Traveling again. And while I did throw some dead trees in a box to take along, I've been doing almost all of my reading on two devices: My Thinkpad X41 Tablet, and my Sony Reader. The idea is primarily to see if the e-ink display in the Sony Reader really is easier on the eyes than a conventional LCD laptop display. What I've discovered surprised me a little, and has contradicted something I've been saying for ten or twelve years now: That displays operating by generated light are harder on the eyes than displays operating by reflected light.

If it's true, it's not as true as I originally thought it was.

I've done a lot of ebook reading on my X41. I read the ebook version of Chris Gerrib's debut SF novel The Mars Run on it, while sitting in the corner of a poorly lit RV. More significantly, I read Colin Wilson's superb The Criminal History of Mankind on it—and that's a big book, I'm guessing close to 250,000 words. In neither case did I notice my eyes getting any grittier any faster than they generally do reading from paper. I bought the Sony Reader more recently and thus have less data, although (as I mentioned a few days ago) I found out early that the gadget is something less than a blinding flash and a deafening report. Still, The Skylark of Space went past the eyeballs on the Reader without any serious trouble assuming I had enough light to read by.

Eye, (sorry) there's the rub. The Sony's e-ink display is truly a lot like regular paper: You can't read it in the dark. Take it under the covers, and you need a flashlight. And having done a lot of holding it up against various types of books and magazines in various qualities of light, I will go further: It takes better light to read from e-ink than it does to read from any sort of printed paper except newsprint.

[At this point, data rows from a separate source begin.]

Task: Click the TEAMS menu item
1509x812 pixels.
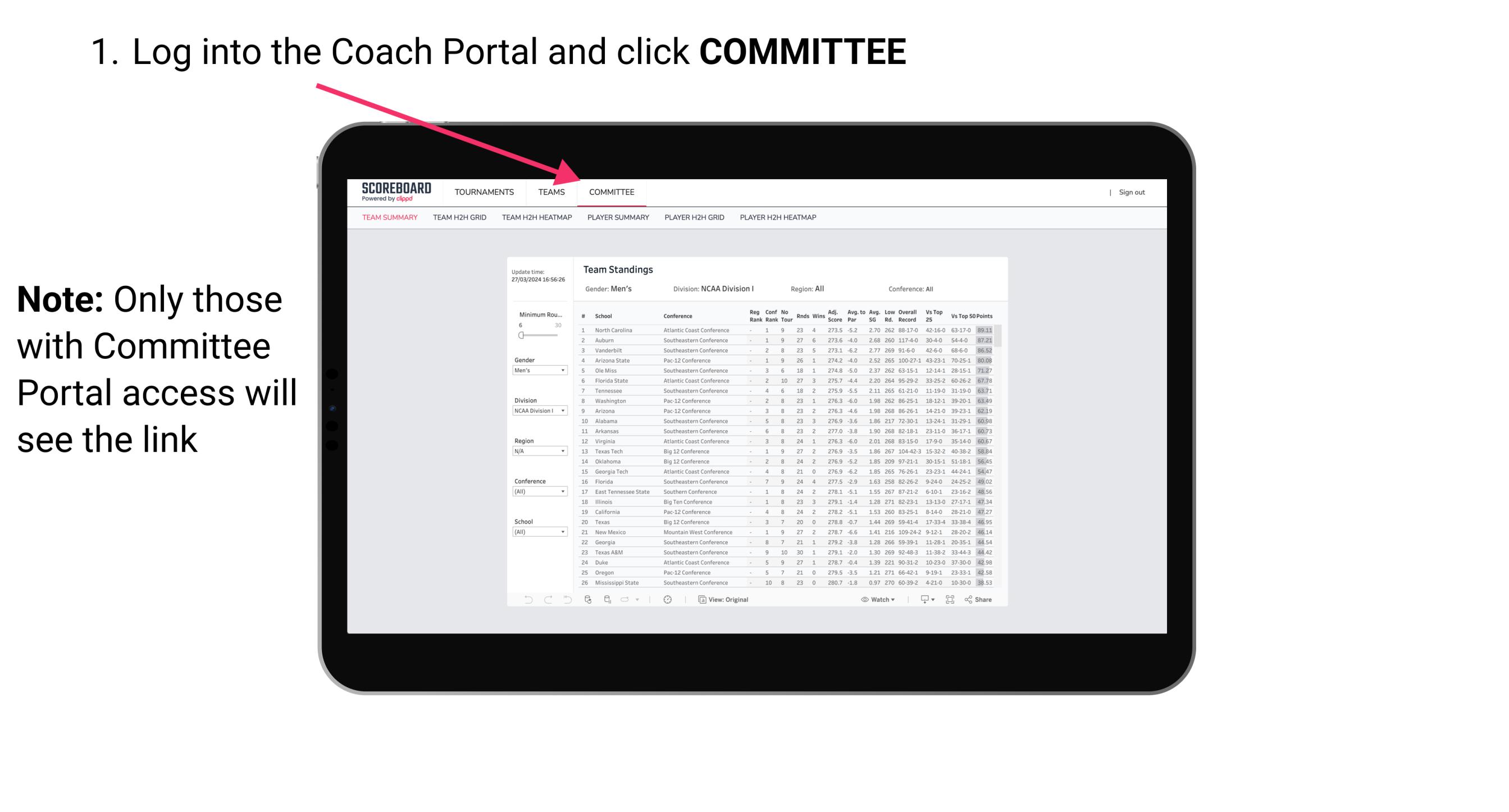Action: tap(553, 193)
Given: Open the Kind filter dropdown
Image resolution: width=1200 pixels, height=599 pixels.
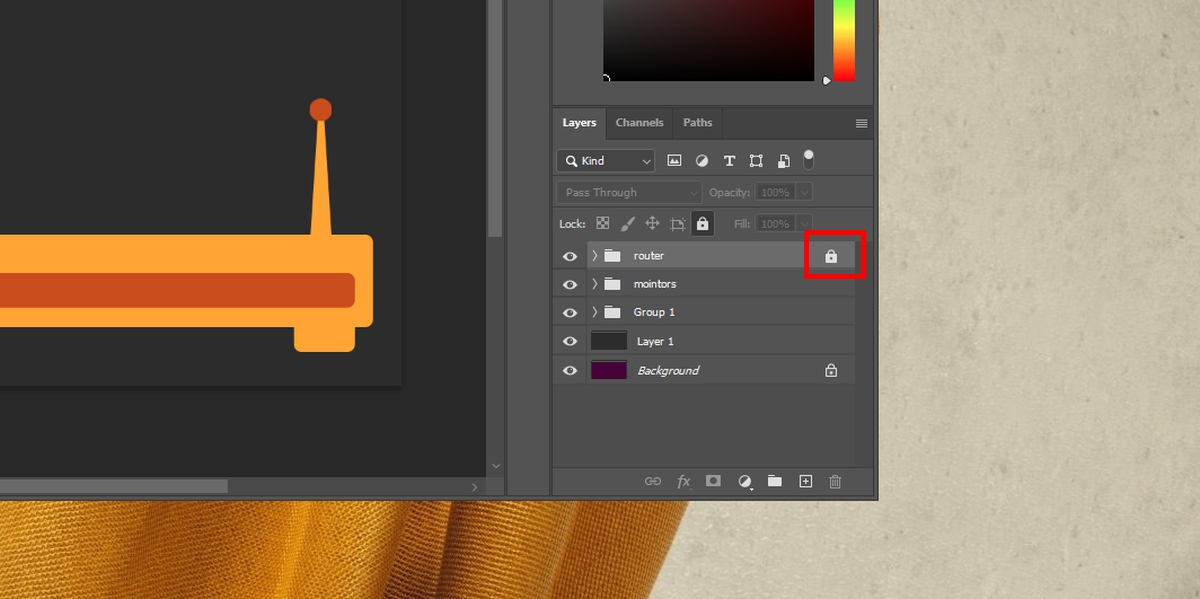Looking at the screenshot, I should click(x=605, y=161).
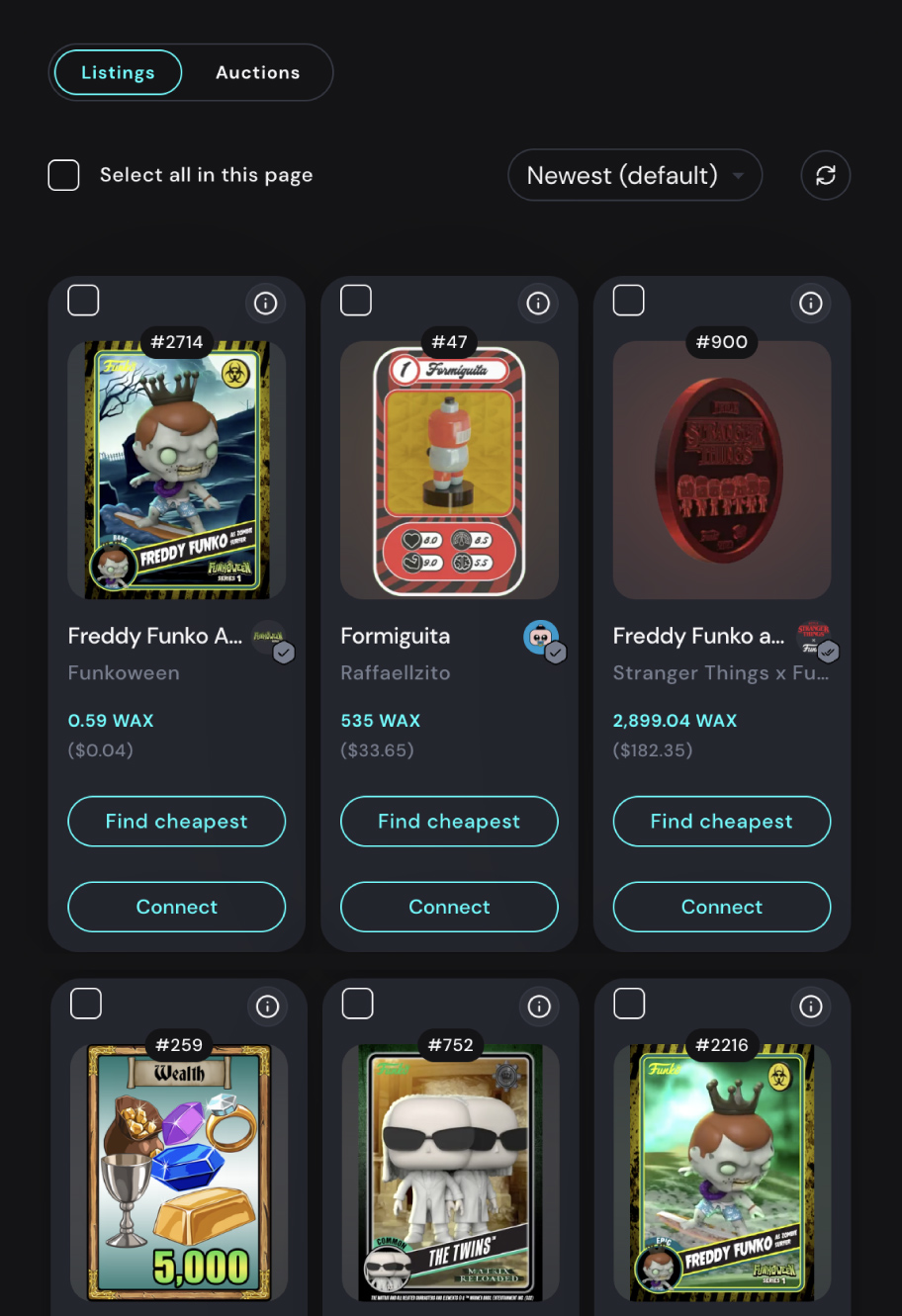The image size is (902, 1316).
Task: Click Stranger Things collection badge icon
Action: [x=814, y=638]
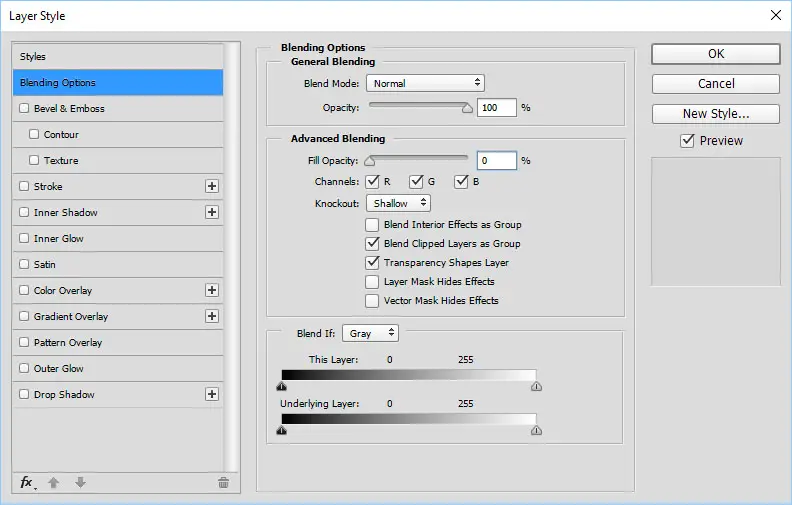The height and width of the screenshot is (505, 792).
Task: Select Blending Options in the list
Action: click(x=118, y=82)

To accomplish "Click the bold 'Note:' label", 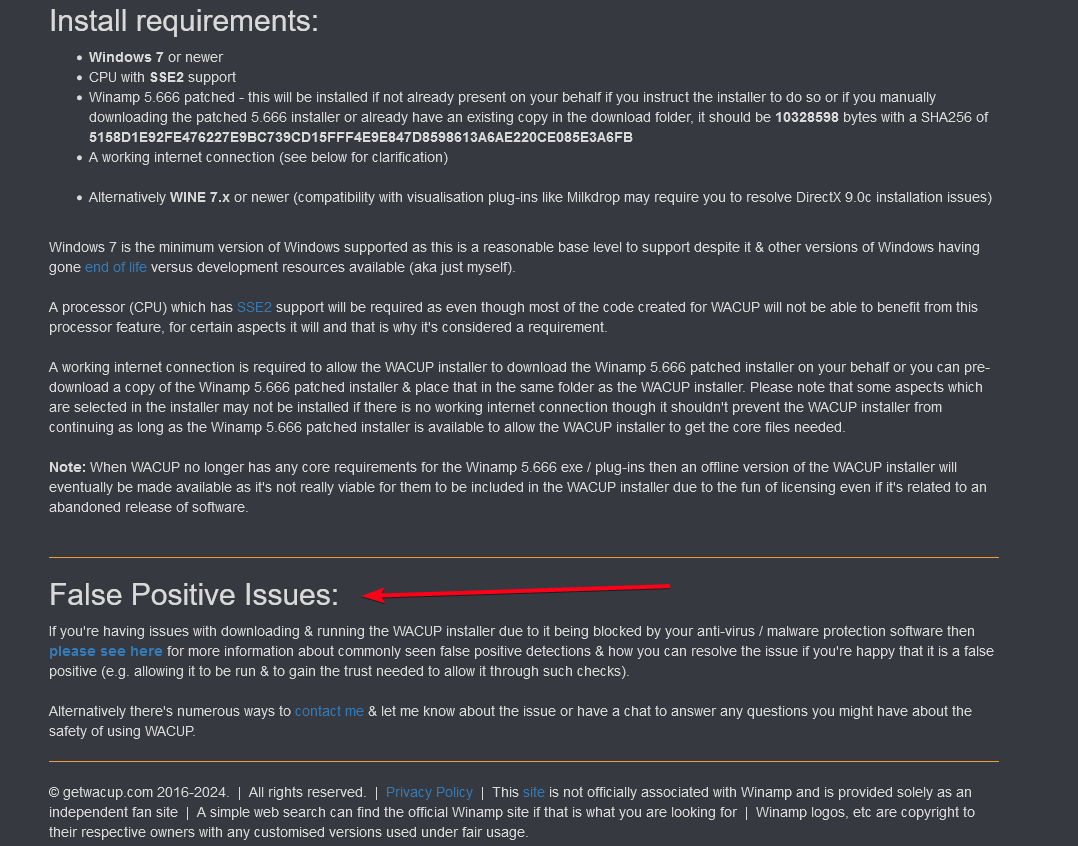I will point(67,467).
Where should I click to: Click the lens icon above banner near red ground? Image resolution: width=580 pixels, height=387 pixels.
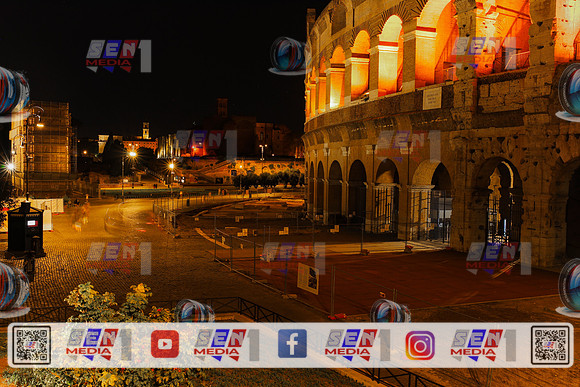[x=390, y=311]
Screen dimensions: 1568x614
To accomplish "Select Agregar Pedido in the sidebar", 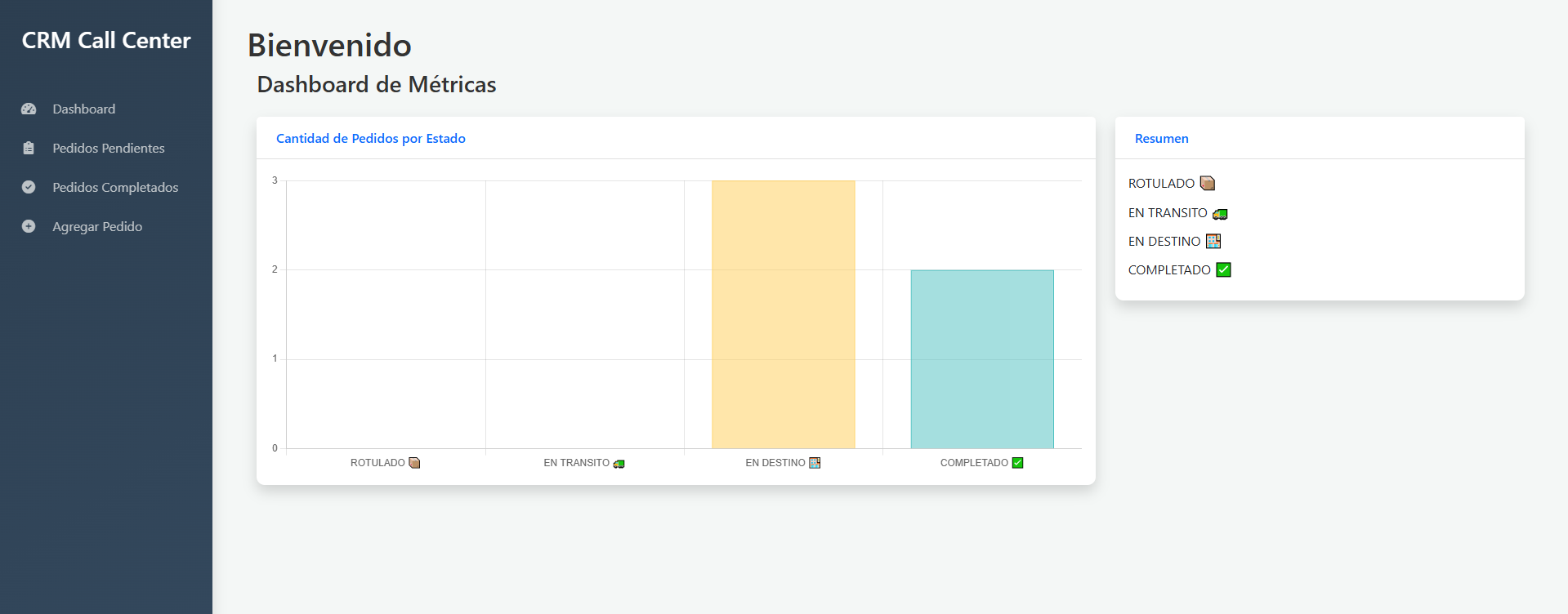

Ordinarily this isn't an issue. My reading setup at home is near-optimal: A huge cushy leather chair and a 300W mogul-bulb floor lamp with a glass concentrator. On the road, well, things are different. Hotels are notoriously cheap with light, because light = electricity = money. Reading at night at a Best Western in Kearney, Nebraska was painful. However, add more light and the Reader begins to shine, and when you get to in-car daytime reading, it eclipses the X41 completely. The X41 is close to illegible in daylight, and hopeless in direct sun. The Reader actually looks best when the sun is glaring right on it, and the damned thing should be sold in upscale tropical resort gift shops. (Honestly, Sony should consider developing a unit sealed against sand and water for the George Hamilton set.)

So I stand corrected: There may be less here than meets the eye. One of the advantages of a laptop/tablet display is that it presents a relatively constant light level to your eyes. Paper and e-ink depend on incident light, and readability is affected by the angle at which light hits it. E-ink displays are inherently wider-angle than LCDs, but this advantage is counteracted by the need to position an e-ink display optimally with respect to the light, rather than with respect to your eyes. Book people do this without thinking, but I've also found that having read a couple million words on it, I position the X41 optimally with respect to my eyes now as well, just as automatically.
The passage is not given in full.